→ Okuma Metni:
━━━━━━━━━━

• BUGÜNKÜ YENİ ASIR
  • Namaz Vakitleri
  • VavTv Canlı Yayın
İzmir’in yerel tarih ateşi sönüyor mu? YUNUS KARAKAYA

İzmir’in yerel tarih ateşi sönüyor mu?

yunus.karakaya@yeniasir.com.tr Tüm yazıları
Giriş Tarihi: 14 Mayıs 2016, 19:54

Kısa adı APİKAM olan Ahmet Kent Arşivi'nde yaşanan olaylarla ilgili bir mail geldi. Önce bu maildeki iddiaları sizlerle paylaşayım.
Oktay Gökdemir görevinden ayrıldıktan sonra yerine müdür olarak atanan Ayşe Üngör adeta personel kıyımına gitti (Kritik noktalardaki bazı isimler, farklı birimlerde görevlendirildi).
Ayşe Hanım'ın göreve gelmesiyle çoğunluğu İzmir Büyükşehir Belediyesi Ahmet Piriştina Kent Arşivi'nin kuruluşunda görev almış 6 arkadaşımız hiçbir gerekçe gösterilmeden başka birimlere gönderildi (Bilgi verilmeden gerekçe gösterilmeden sürüldü). Bu arkadaşlarımızın yerine yeteneklerine bakılmadan, kent tarihi konusunda hiçbir bilgisi birikimi olmayan kişiler getirildi.
Son olarak Türkiye'de örnekleri sadece Başbakanlık Osmanlı Arşivi ile TBMM'de olan 'Hybrid Kamera', İzmir Büyükşehir Belediyesi Ahmet Piriştina Kent Arşivi ve Müzesi'ndeki tarihi belgeleri 2 saniye içinde zarar vermeden tarayarak bilgisayara aktarma sisteminin uygulayacası olan ve arşiv sorumlusu, ayrıca müzenin kurulduğu ilk günden bu yana özveriyle çalışan Şahin Sonyıldırım'ı Tilkilik'te masası sandalyesi olmayan bir yere gönderdi.
Yine İzmir Büyükşehir Belediyesi Ahmet Piriştina Kent Arşivi'nin tek kütüphanecisi olan Yeliz Çam Tatlıbadem de başka bir birime gönderildi.
Yani İzmir Büyükşehir Belediyesi Ahmet Piriştina Kent Arşivi'ndeki kütüphane, işinin ehli kişiden alınmış oldu.
Yine bu isimlerle birlikte devlet memuru olan Ayşe Kıraytun da farklı bir birime gönderildi.

━━━━━━━━━━

Hedeflerin konumunu gösteren satırlar
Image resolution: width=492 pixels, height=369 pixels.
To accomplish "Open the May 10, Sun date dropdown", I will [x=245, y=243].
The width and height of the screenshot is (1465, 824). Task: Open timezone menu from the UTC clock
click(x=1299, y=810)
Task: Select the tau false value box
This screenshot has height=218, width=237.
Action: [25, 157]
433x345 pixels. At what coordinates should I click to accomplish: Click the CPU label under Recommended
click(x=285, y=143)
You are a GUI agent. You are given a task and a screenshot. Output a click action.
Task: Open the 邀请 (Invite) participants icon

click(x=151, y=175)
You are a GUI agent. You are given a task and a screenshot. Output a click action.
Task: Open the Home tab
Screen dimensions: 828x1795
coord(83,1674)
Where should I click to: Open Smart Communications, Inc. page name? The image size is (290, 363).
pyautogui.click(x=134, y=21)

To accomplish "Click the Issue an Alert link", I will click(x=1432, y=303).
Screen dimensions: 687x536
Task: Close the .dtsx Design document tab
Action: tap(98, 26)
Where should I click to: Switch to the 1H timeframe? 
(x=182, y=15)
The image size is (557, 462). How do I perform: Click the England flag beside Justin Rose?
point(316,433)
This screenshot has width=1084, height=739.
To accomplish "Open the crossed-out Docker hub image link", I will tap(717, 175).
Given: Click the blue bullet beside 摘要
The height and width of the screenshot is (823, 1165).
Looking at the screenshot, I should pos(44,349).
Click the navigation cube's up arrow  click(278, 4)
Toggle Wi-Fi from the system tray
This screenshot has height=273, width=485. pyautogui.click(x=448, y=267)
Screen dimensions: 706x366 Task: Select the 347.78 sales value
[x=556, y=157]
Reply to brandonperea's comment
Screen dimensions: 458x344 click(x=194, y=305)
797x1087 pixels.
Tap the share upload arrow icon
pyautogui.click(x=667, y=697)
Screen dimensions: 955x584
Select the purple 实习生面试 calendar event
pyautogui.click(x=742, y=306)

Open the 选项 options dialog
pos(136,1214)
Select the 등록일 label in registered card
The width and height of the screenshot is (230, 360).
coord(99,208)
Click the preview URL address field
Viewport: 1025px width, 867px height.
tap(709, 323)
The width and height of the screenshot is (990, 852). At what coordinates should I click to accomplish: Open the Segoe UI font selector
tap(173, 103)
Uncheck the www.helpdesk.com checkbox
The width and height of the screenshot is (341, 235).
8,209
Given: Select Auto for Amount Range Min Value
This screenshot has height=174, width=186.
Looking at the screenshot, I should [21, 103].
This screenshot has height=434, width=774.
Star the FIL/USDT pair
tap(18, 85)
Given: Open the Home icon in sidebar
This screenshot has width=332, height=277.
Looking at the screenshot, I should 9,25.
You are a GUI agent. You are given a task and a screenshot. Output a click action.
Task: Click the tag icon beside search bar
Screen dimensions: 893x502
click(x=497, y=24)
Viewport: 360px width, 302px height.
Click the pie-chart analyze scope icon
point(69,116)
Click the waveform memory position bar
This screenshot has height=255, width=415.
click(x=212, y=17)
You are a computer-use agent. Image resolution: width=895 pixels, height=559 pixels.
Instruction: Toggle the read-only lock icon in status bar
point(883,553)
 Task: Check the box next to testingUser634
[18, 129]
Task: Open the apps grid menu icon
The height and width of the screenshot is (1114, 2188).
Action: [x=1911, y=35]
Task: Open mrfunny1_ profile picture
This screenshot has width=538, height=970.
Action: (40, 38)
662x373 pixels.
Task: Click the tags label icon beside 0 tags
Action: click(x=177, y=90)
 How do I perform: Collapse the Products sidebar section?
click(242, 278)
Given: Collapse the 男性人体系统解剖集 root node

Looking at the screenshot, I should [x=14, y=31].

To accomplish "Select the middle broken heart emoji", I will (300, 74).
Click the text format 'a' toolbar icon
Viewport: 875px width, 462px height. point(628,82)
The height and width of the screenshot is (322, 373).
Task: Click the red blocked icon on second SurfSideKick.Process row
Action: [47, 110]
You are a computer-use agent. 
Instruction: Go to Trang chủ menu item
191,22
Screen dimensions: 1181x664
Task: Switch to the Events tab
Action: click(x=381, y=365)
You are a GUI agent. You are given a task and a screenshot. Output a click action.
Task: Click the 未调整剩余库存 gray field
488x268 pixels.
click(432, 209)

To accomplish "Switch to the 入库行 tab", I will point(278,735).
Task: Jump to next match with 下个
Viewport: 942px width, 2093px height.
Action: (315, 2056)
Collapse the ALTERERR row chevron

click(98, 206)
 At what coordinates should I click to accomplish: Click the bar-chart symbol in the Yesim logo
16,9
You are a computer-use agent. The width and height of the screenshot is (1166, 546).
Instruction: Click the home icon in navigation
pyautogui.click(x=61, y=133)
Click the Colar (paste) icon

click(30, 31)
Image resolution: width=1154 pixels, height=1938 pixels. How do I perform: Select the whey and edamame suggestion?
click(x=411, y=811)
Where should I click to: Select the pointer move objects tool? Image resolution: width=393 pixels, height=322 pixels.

━━━━━━━━━━

→ Görev: Okuma metnine göre şu ifadelerin her biri doğru mudur: (a) Oktay Gökdemir, görevden ayrılan müdürün yerine atanmıştır; (b) başka birimlere gönderilen 6 kişiye gerekçe bildirilmiştir; (c) Yeliz Çam Tatlıbadem, arşivin tek kütüphanecisidir. Her ifadeyi evet veya hayır ile yanıtlayınız ve yanıtı belirleyen ifadeyi metinden aynen aktarınız. Kayıtların okuma metniyle herhangi bir ilgisi bulunmamaktadır.

→ Görev Çıktısı:
(a) Hayır: "Oktay Gökdemir görevinden ayrıldıktan sonra yerine müdür olarak atanan Ayşe Üngör"
(b) Hayır: "hiçbir gerekçe gösterilmeden başka birimlere gönderildi"
(c) Evet: "Ahmet Piriştina Kent Arşivi'nin tek kütüphanecisi olan Yeliz Çam Tatlıbadem"